▶ **ACTIVITY**:
Every line from the one containing "Given: Select the" through the end of the data is to be copied exactly, and nothing outside that range.
PROVIDED DATA below:
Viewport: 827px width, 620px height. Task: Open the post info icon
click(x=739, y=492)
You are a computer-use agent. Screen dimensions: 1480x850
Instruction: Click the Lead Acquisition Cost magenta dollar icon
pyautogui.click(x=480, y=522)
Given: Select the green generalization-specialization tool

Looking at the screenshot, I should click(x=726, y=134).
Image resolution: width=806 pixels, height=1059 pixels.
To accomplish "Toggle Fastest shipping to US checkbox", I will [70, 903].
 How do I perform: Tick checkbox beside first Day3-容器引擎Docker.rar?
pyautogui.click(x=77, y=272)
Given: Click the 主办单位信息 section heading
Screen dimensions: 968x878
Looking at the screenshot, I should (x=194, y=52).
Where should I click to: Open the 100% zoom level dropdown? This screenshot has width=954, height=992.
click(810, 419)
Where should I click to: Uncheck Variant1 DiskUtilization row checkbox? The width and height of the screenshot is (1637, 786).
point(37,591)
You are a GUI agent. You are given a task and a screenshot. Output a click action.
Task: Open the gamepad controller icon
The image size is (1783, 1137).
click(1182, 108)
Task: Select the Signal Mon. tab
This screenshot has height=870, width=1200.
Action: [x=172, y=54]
End of PROVIDED DATA.
▶ **RESPONSE TO THE TASK**:
Given: Select the green generalization-specialization tool

Looking at the screenshot, I should click(x=726, y=134).
Image resolution: width=806 pixels, height=1059 pixels.
To accomplish "Toggle Fastest shipping to US checkbox", I will [70, 903].
 How do I perform: Tick checkbox beside first Day3-容器引擎Docker.rar?
pyautogui.click(x=77, y=272)
Given: Click the 主办单位信息 section heading
Screen dimensions: 968x878
Looking at the screenshot, I should (x=194, y=52).
Where should I click to: Open the 100% zoom level dropdown? This screenshot has width=954, height=992.
click(810, 419)
Where should I click to: Uncheck Variant1 DiskUtilization row checkbox? The width and height of the screenshot is (1637, 786).
point(37,591)
You are a GUI agent. You are given a task and a screenshot. Output a click action.
Task: Open the gamepad controller icon
The image size is (1783, 1137).
click(1182, 108)
Task: Select the Signal Mon. tab
This screenshot has height=870, width=1200.
Action: [x=172, y=54]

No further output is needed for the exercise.